REQUIREMENT: All the entries need to be duplicated exactly, with the pictures omitted.

[Stored records]

══════════════════════════════

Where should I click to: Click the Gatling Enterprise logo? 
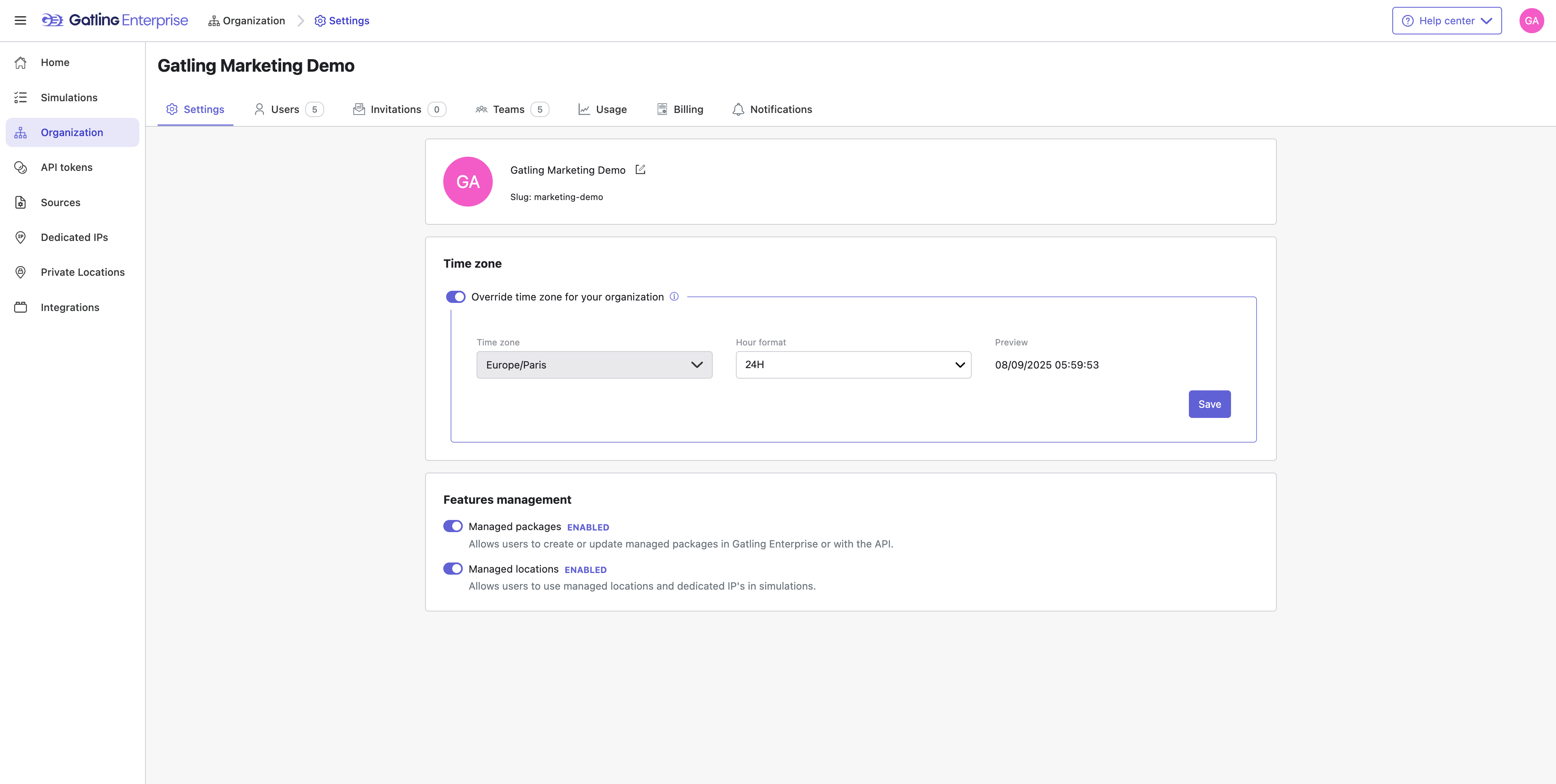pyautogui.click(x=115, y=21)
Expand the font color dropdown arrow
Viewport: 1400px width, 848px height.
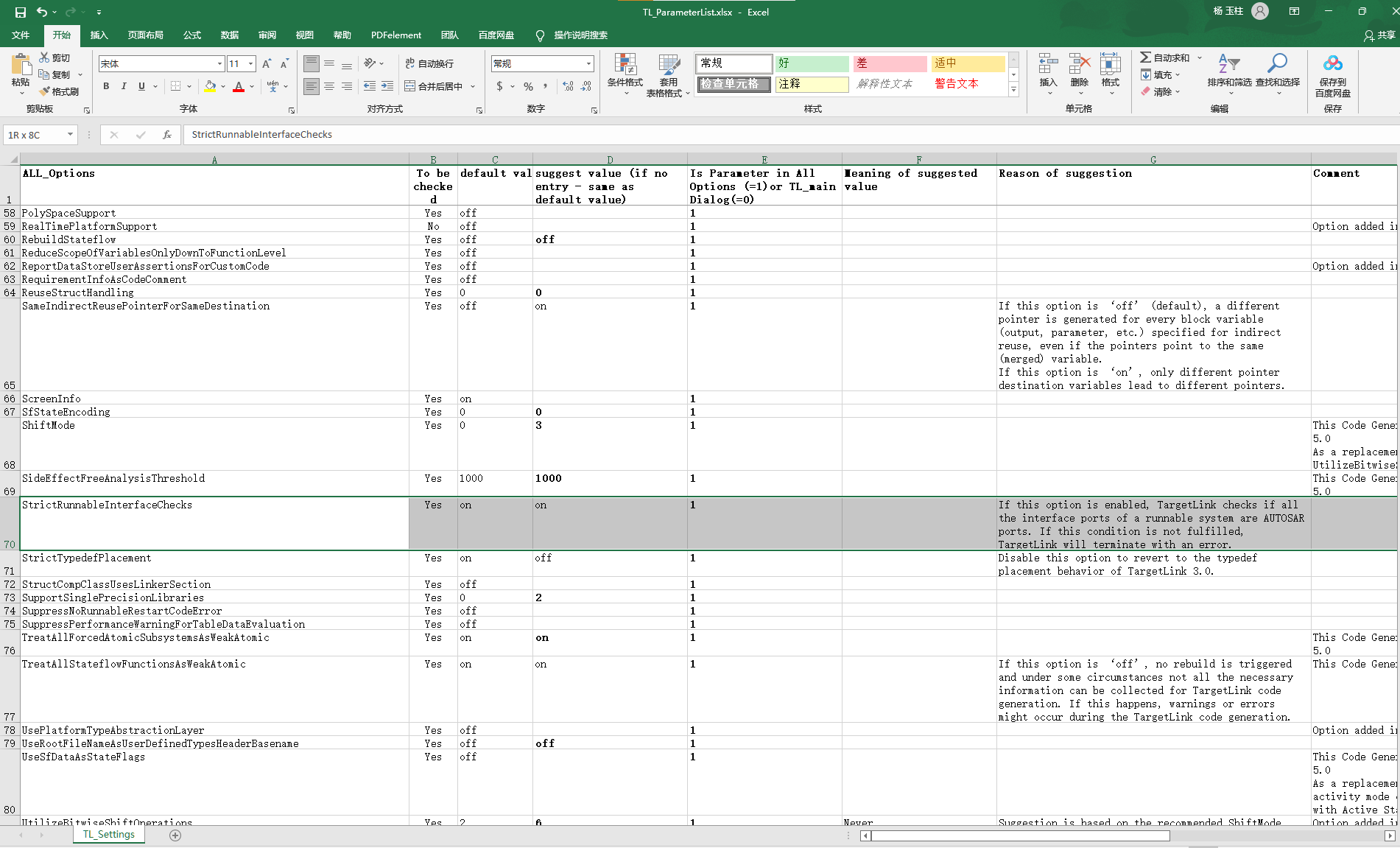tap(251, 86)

══════════════════════════════

PROBLEM SOLUTION:
Where should I click to: Click the Gatling Enterprise logo? 
pyautogui.click(x=115, y=21)
Expand the font color dropdown arrow
Viewport: 1400px width, 848px height.
tap(251, 86)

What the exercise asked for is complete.